# Taurus raging hunter



## KevChap (Jul 5, 2021)

Thinking about buying one in 357 to hunt with. Anybody have any experience with one before I drop the money on it? Looks pretty nice thinking about just slapping a red dot on it and making it my hunting sidearm this year


----------



## Railroader (Jul 5, 2021)

A buncha years ago, I traded a T/C Encore 7mm08 pistol that I fired once, for a blue steel Raging Bull in .44 Mag.  It had an 8" ported barrel, and I put a BSquare mount and a red dot on it.  It shot very well, and sheer size and the ports tamed the recoil nicely.  Muzzle blast was very evident, and it flashed pretty bad, but manageable.  I killed a doe with it that year, and traded it off for something else by the next season. 

It was a big handgun.  So big that I figured might as well tote a 16" Marlin .44...

### Set exercise 1:
In the Taurus Raging Hunter thread, rewrite the passage that starts at "Thinking about buying" and ends after "Railroader (Jul 5, 2021)", changing "sidearm" to "backup gun".
### Set exercise 2:
Translate this sentence from the Taurus Raging Hunter thread into Spanish: "I killed a doe with it that year, and traded it off for something else by the next season."
### Set exercise 3:
Pick up the Taurus Raging Hunter thread after its last sentence and keep writing.

### Information provided:

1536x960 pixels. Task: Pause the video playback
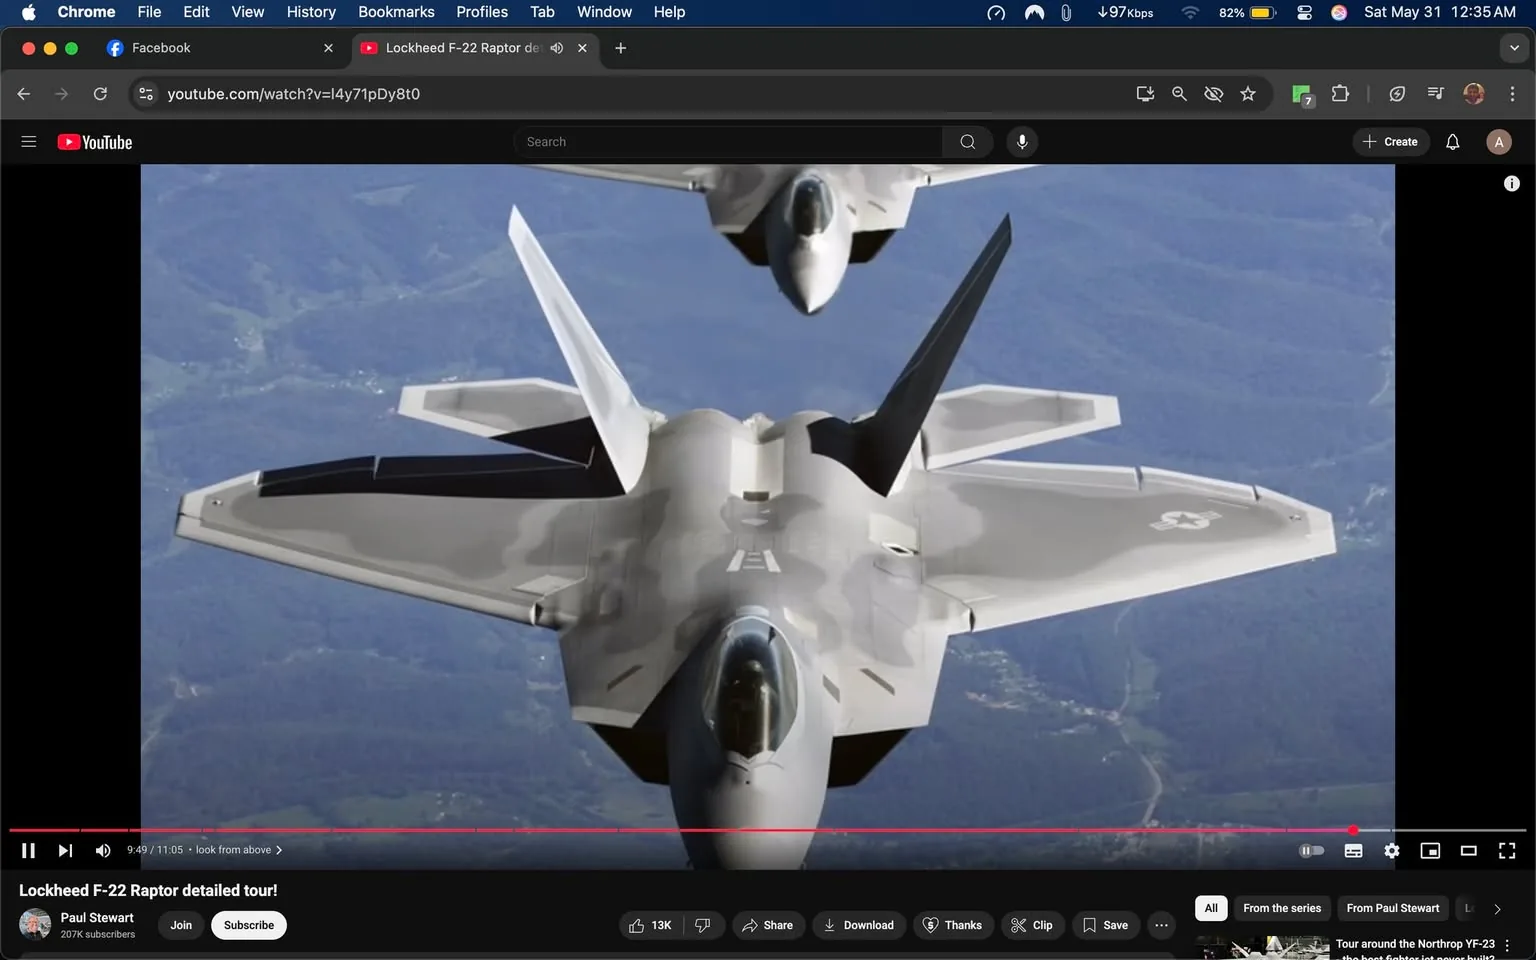[x=28, y=850]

### Task answer 1:
Thinking about buying one in 357 to hunt with. Anybody have any experience with one before I drop the money on it? Looks pretty nice thinking about just slapping a red dot on it and making it my hunting backup gun this year


----------



## Railroader (Jul 5, 2021)

### Task answer 2:
Maté una cierva con él ese año y lo cambié por otra cosa antes de la siguiente temporada.

### Task answer 3:
The Taurus was nice.  I'd own another one.


----------



## KevChap (Jul 5, 2021)

Railroader said:


> A buncha years ago, I traded a T/C Encore 7mm08 pistol that I fired once, for a blue steel Raging Bull in .44 Mag.  It had an 8" ported barrel, and I put a BSquare mount and a red dot on it.  It shot very well, and sheer size and the ports tamed the recoil nicely.  Muzzle blast was very evident, and it flashed pretty bad, but manageable.  I killed a doe with it that year, and traded it off for something else by the next season.
> 
> It was a big handgun.  So big that I figured might as well tote a 16" Marlin .44...
> 
> The Taurus was nice.  I'd own another one.


I traded off both my ruger Blackhawks one in 45 colt and the other in 44 mag because they was too big.. now I want another big revolver. I appreciate the feedback and I've been watching reviews online I think I'll jump on it before it gets sold.


----------



## Railroader (Jul 5, 2021)

I really like Taurus stuff, never been disappointed.  Go for it!


----------



## Jim Thompson (Jul 6, 2021)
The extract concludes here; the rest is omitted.